- Born: 1798 England
- Died: 1879 (aged 80–81)
- Known for: Collecting bird species in Brazil; describing new genera and species
- Scientific career
- Fields: Medicine, Ornithology
- Author abbrev. (zoology): Such

= George Such =

British ornithologist and physician

George Such (1798–1879) was an English physician and ornithologist, and a member of the Linnean Society of London.

He collected bird species in eastern Brazil. During his stay in the country, he was in regular contact with two leading ornithologists of the time: William Swainson and Nicholas Aylward Vigors.
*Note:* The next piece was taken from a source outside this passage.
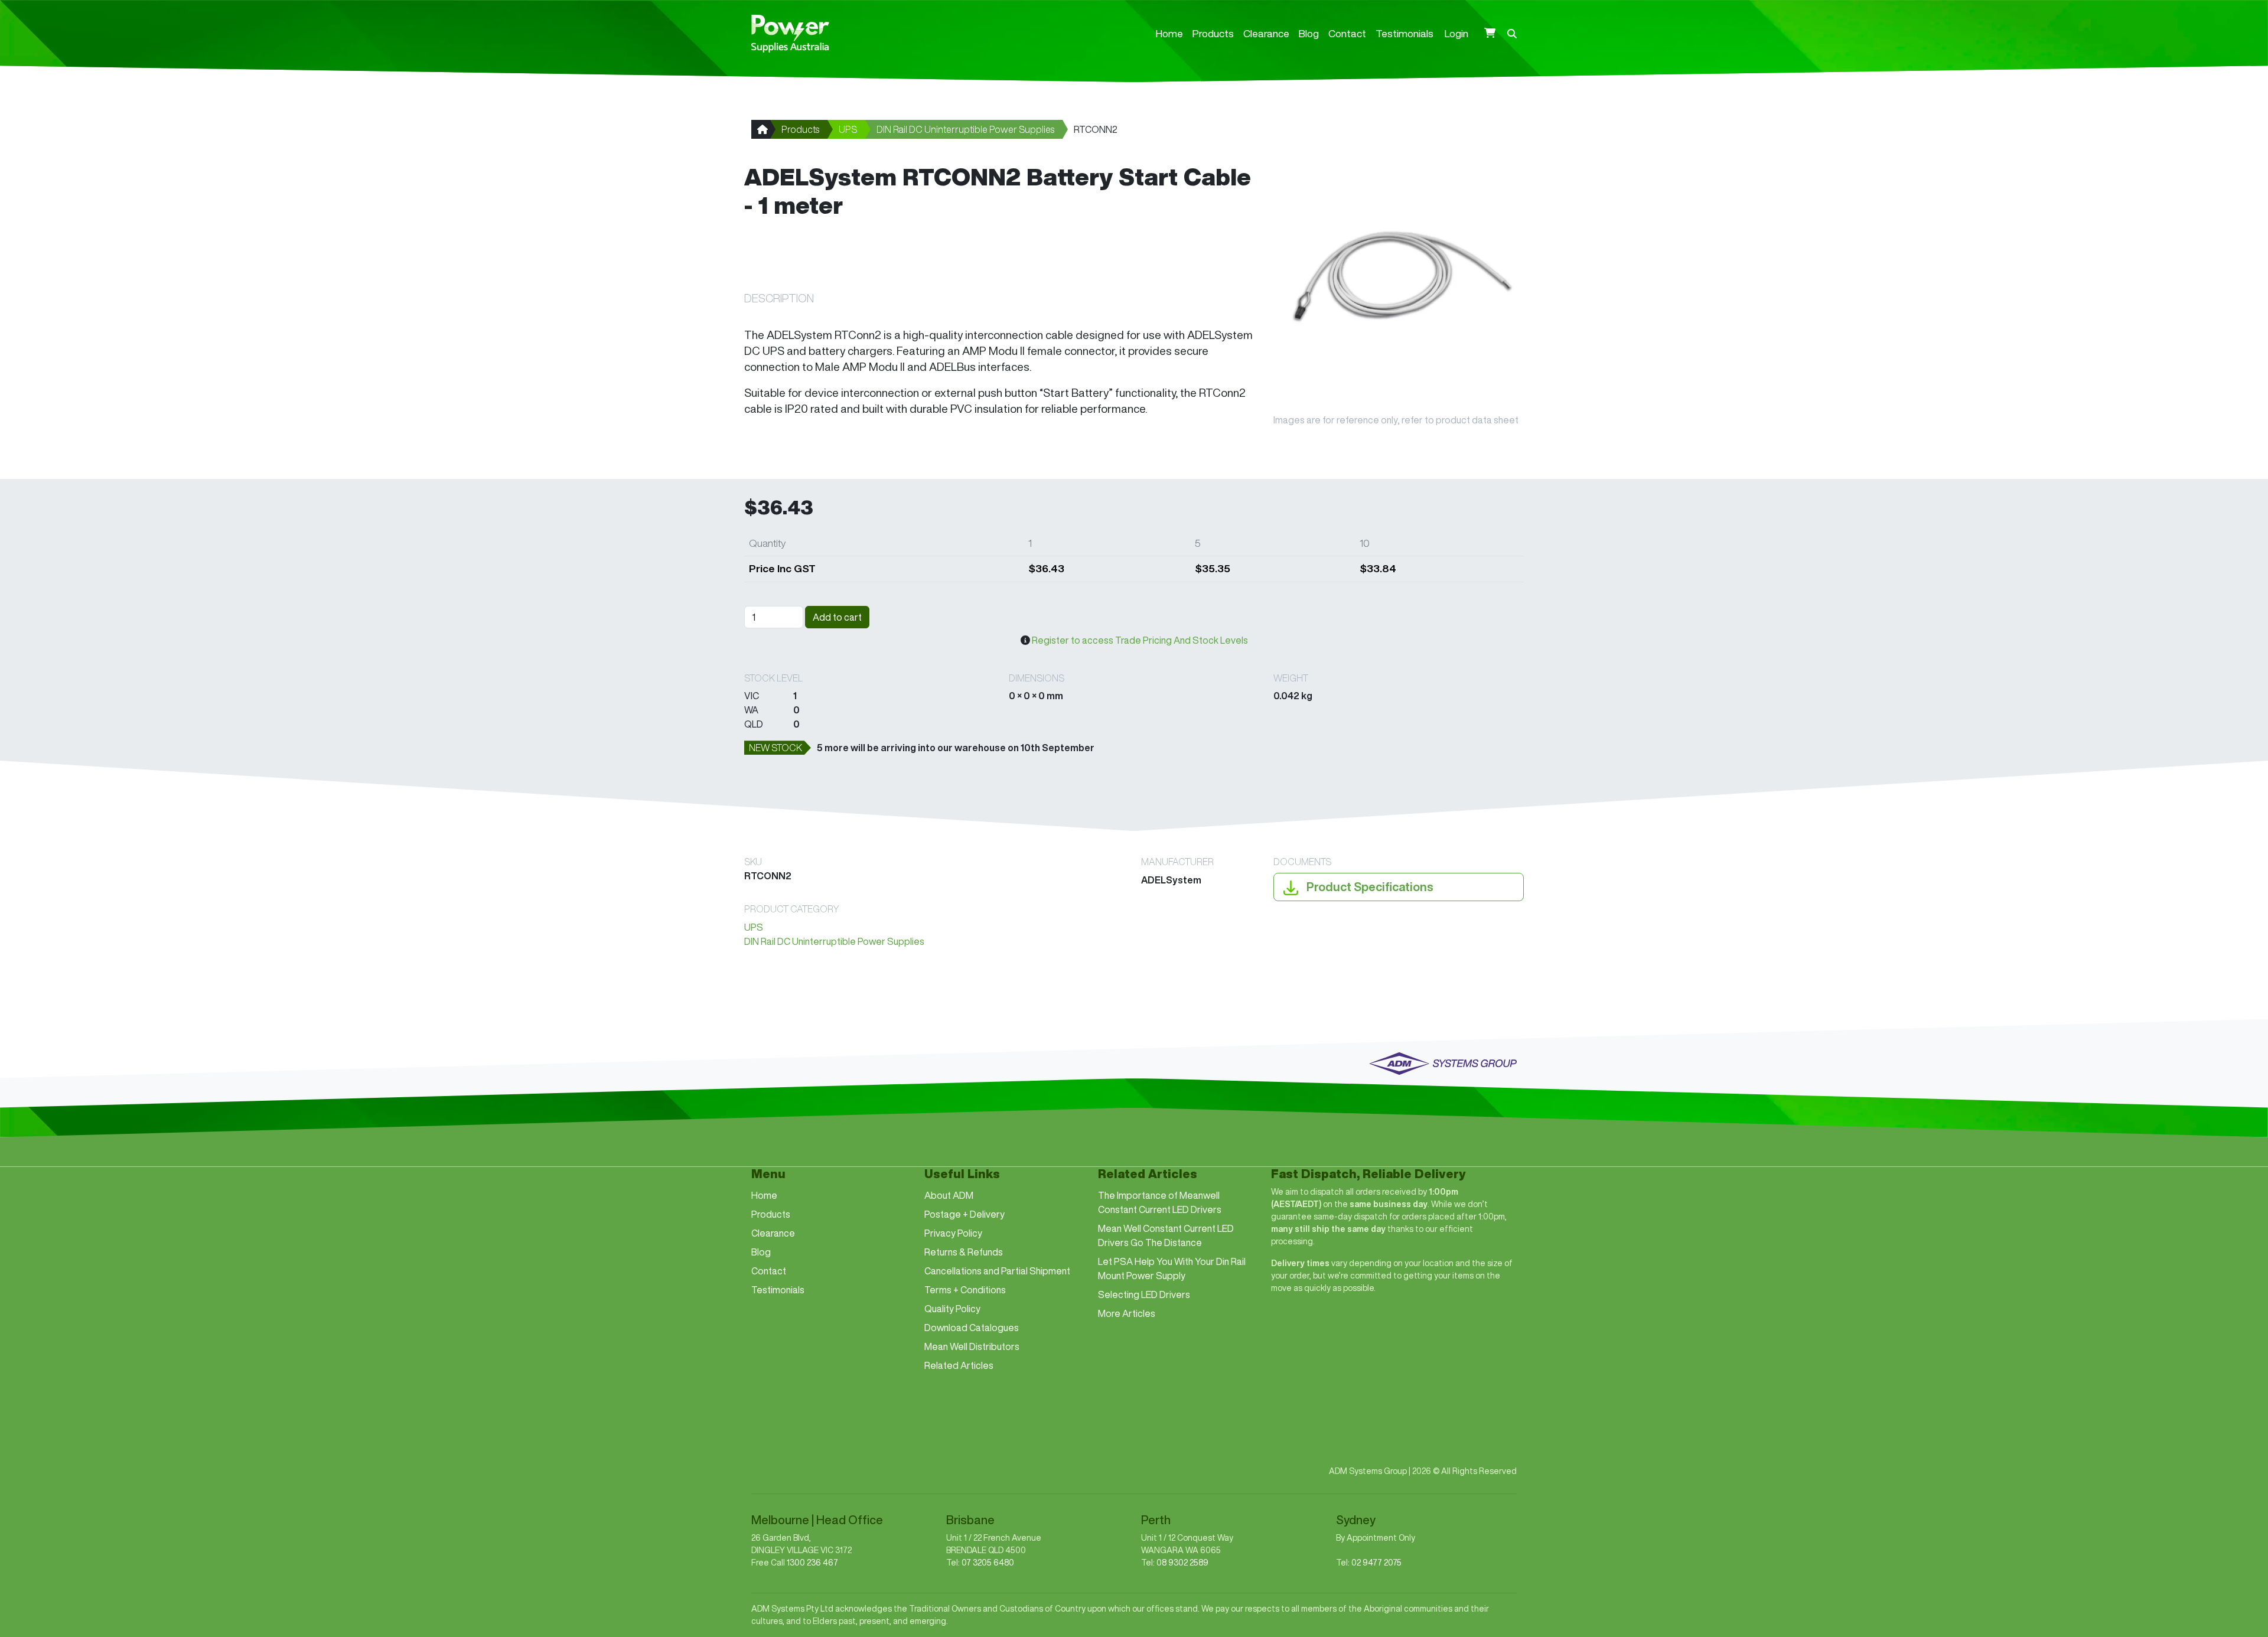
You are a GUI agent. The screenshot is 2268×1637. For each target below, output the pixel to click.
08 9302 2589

In 1825, he published two papers in the Zoological Journal of London in which he described a new genus, Gubernetes as well as several species:
- Ardea fasciata = Tigrisoma fasciatum
- Dendrocolaptes crassirostris = Xiphocolaptes albicollis
- fortirostris = Dendrocolaptes platyrostris
- Drymophila variegata = Drymophila ferruginea
- Galbula ceycoides = Jacamaralcyon tridactyla
- Thamnophilus leachii = Mackenziaena leachii
- maculatus = Hypoedaleus guttatus
- swainsonii = Mackenziaena severa
- vigorsii = Batara cinerea

Not all of his proposed taxa were retained in later taxonomy.